# [RAW DATA]
====
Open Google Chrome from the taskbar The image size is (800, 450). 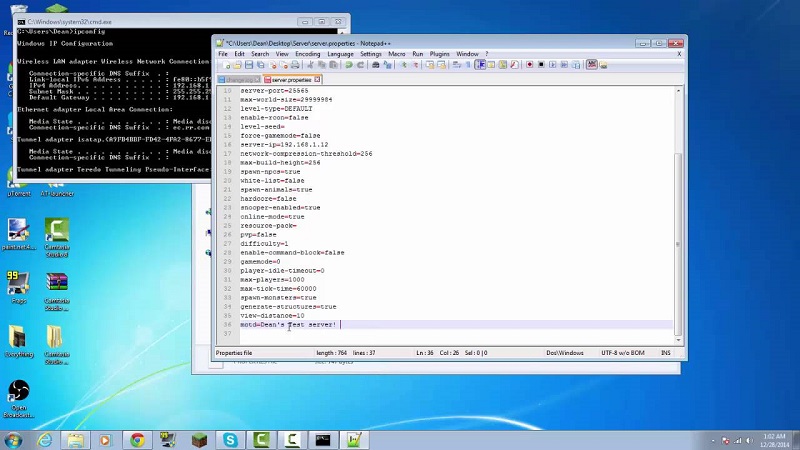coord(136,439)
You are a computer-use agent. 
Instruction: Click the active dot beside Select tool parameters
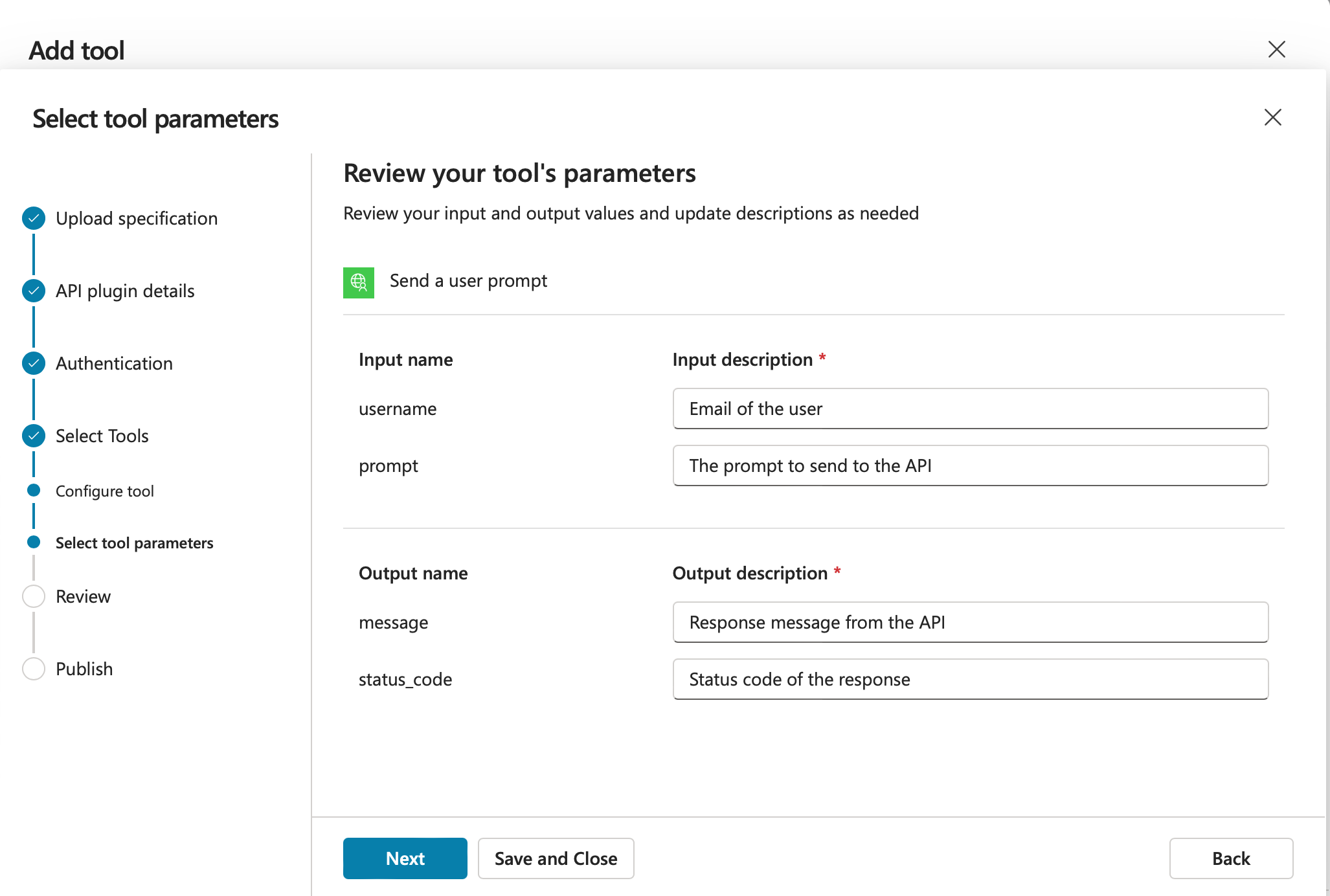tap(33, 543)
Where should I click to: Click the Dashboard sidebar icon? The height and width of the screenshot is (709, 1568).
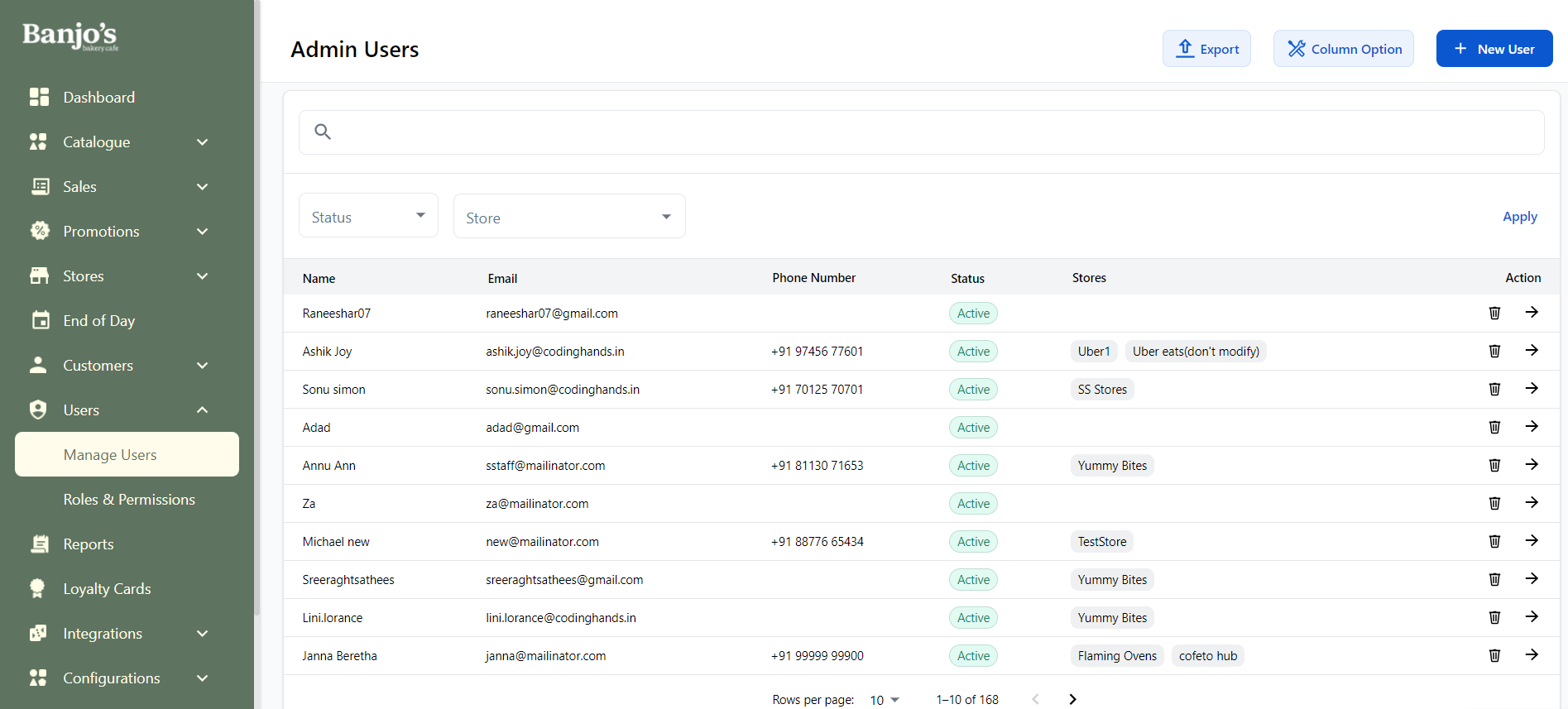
====
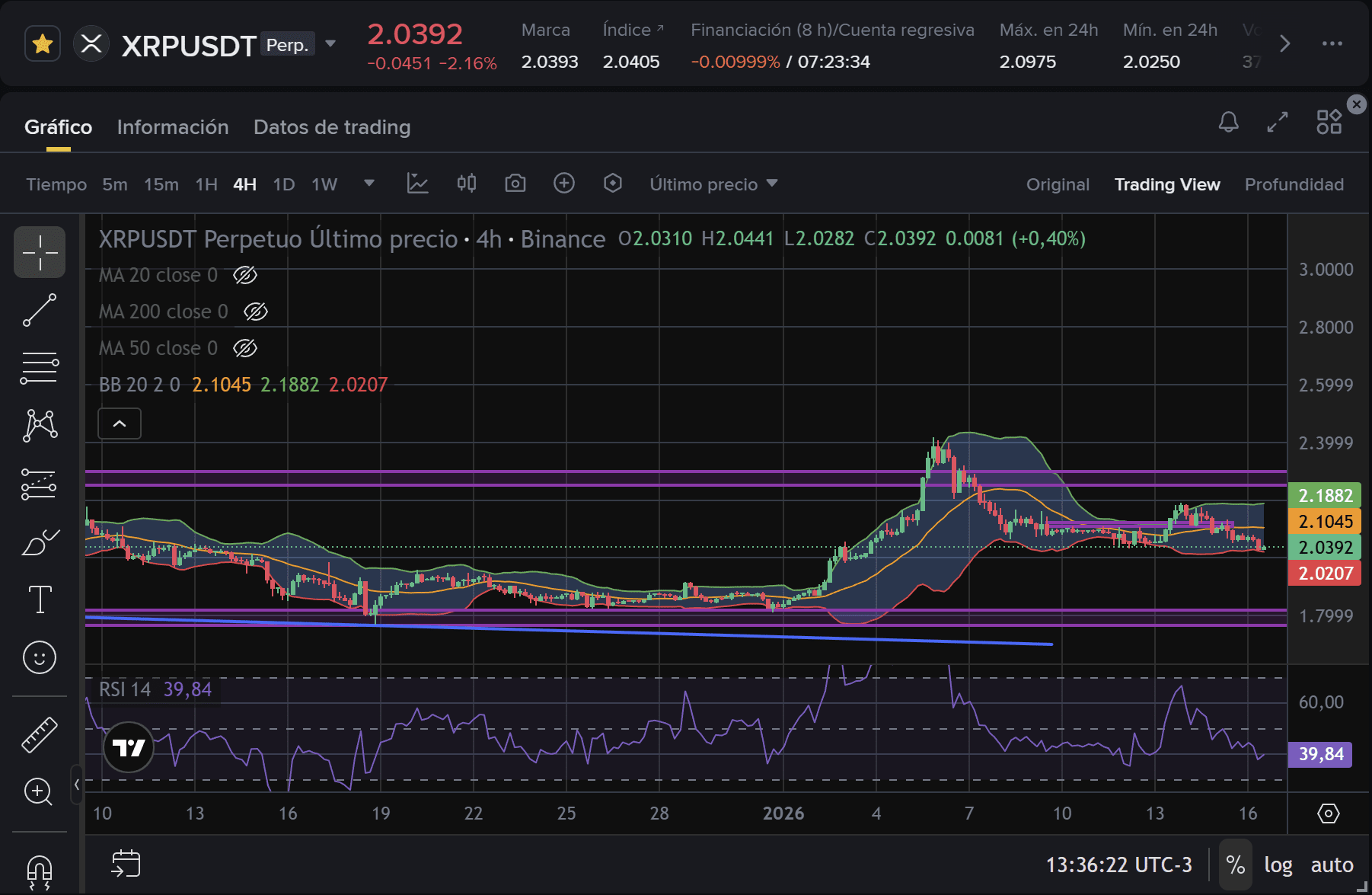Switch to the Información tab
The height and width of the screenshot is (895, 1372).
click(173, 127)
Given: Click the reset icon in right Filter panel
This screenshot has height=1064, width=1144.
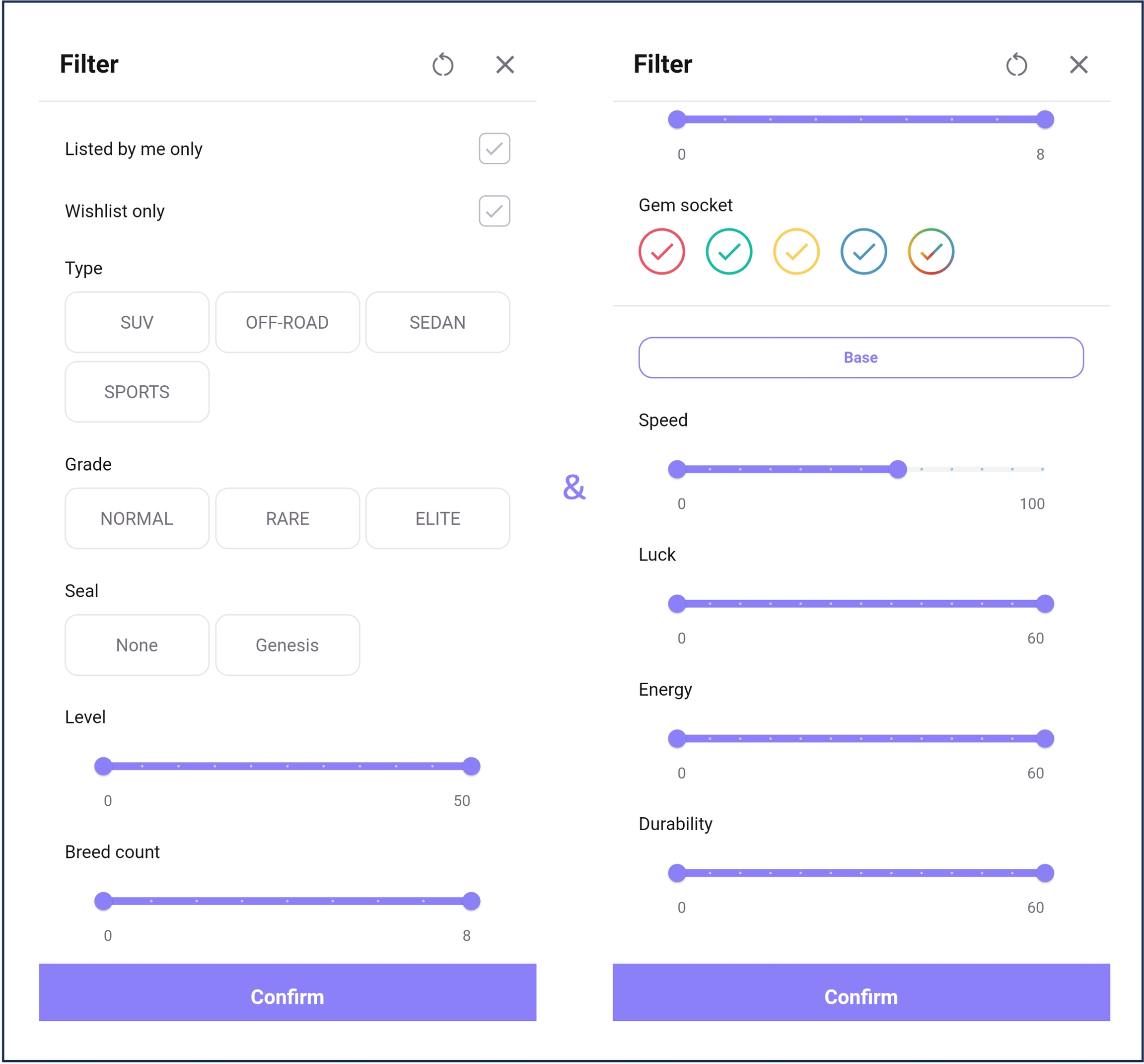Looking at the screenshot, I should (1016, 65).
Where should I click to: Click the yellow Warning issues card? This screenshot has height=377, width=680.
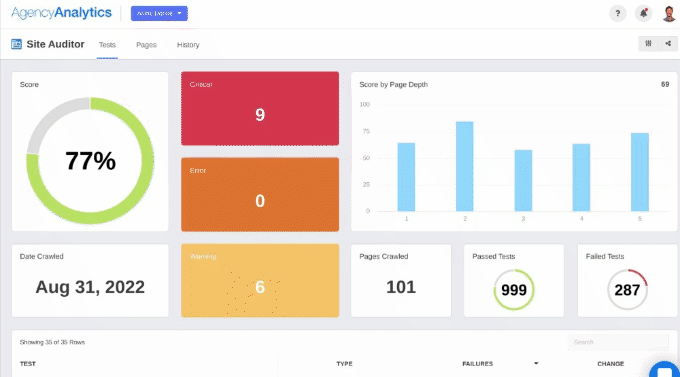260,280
====
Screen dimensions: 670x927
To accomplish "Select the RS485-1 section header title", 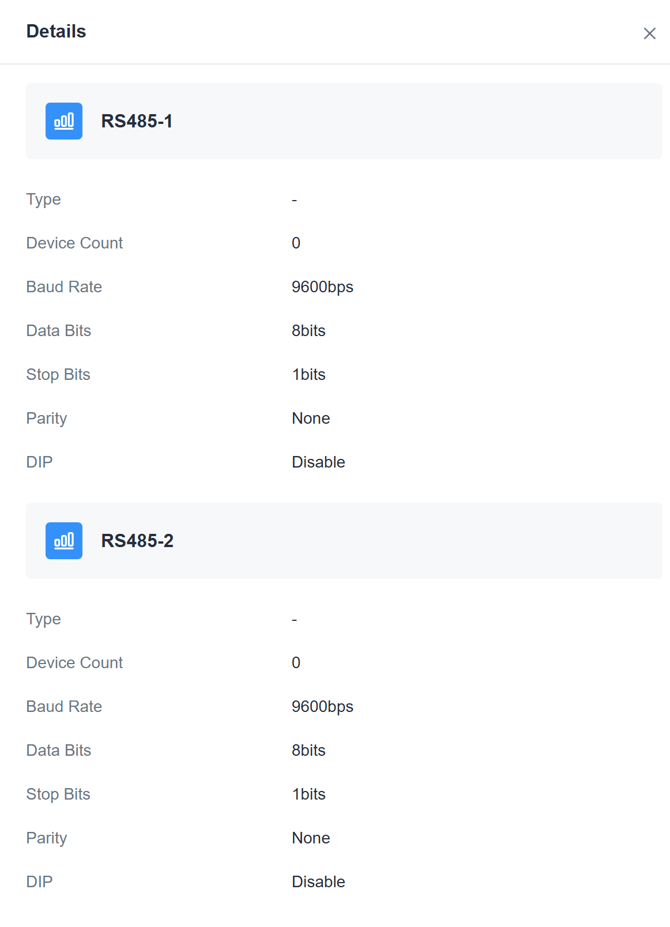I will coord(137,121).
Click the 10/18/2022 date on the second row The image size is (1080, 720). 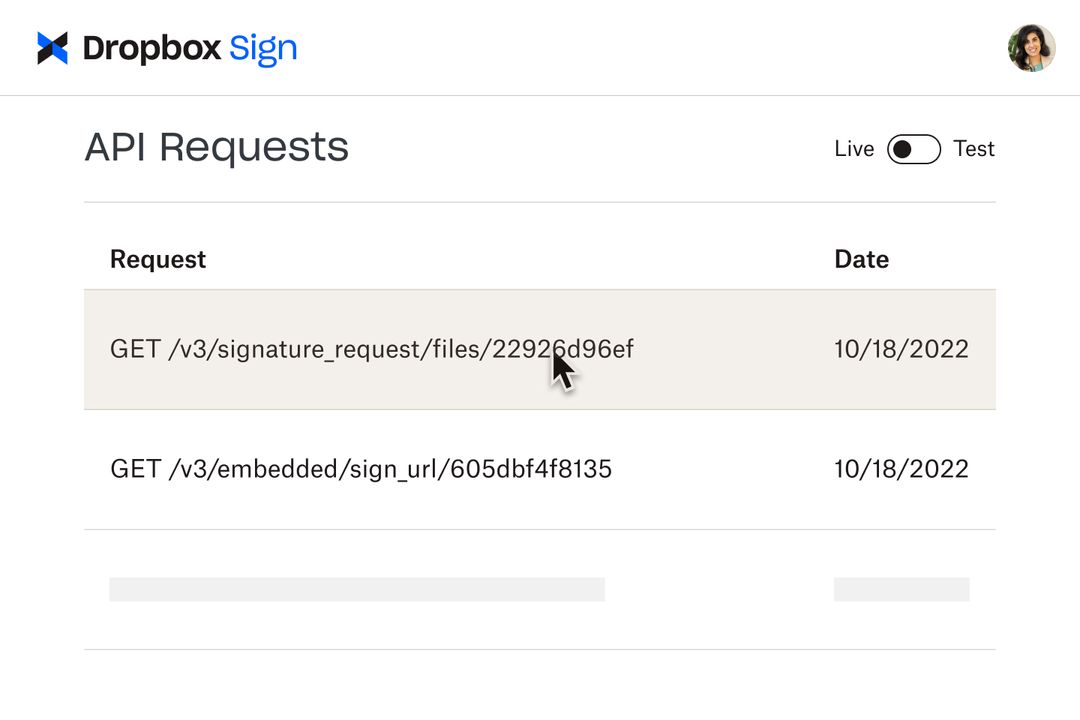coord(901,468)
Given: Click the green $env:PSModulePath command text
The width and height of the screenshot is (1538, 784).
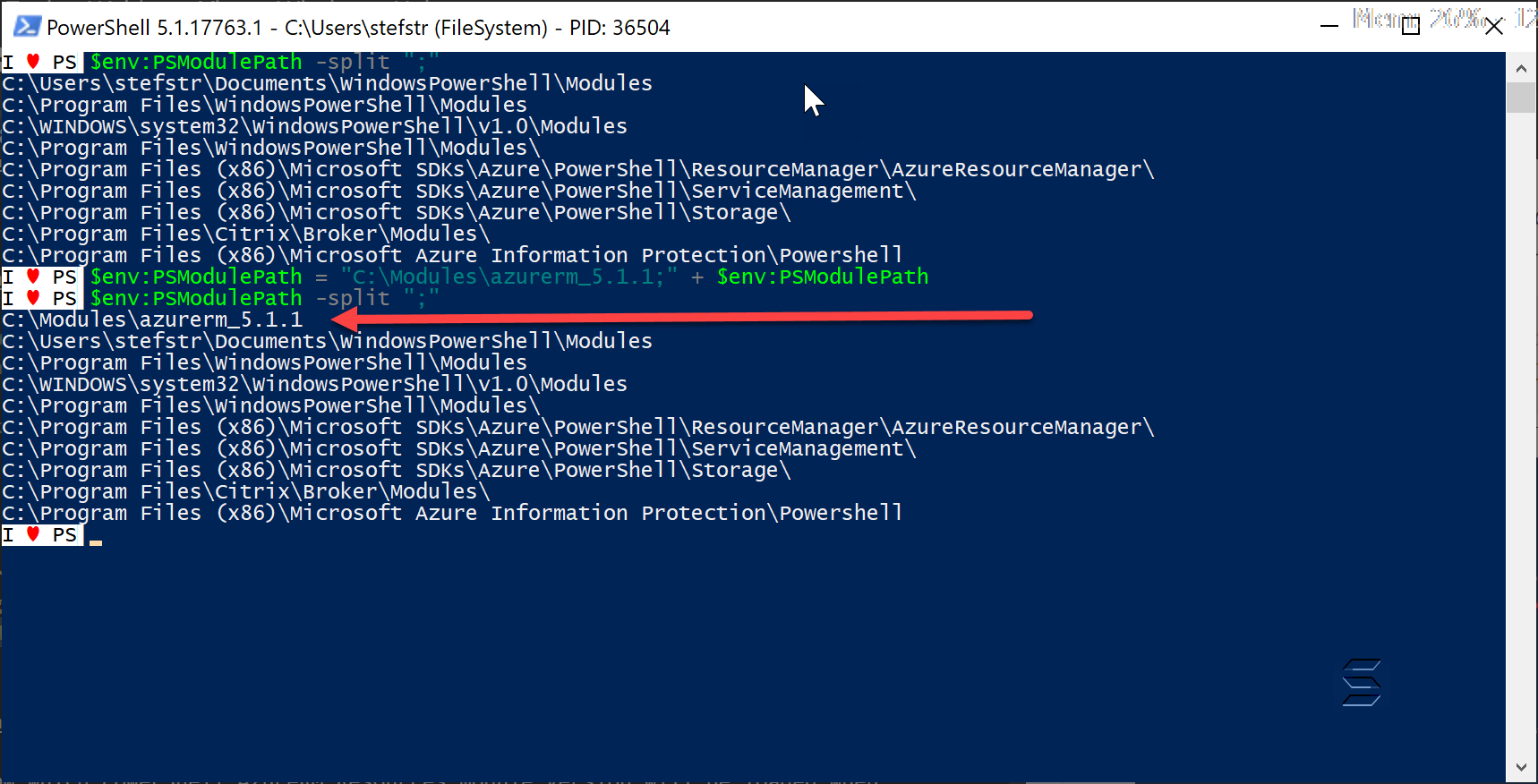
====
# [AIM]
Copy the lines of the material from the line containing "You are a computer-use agent." through the line containing "Where should I click to: Click the Dashboard", including both of those lines. Leave out the pictures.

# [PROBLEM SOLUTION]
You are a computer-use agent. 
Instruction: Click the active dot beside Select tool parameters
tap(33, 543)
Where should I click to: Click the Dashboard sidebar icon? The height and width of the screenshot is (709, 1568).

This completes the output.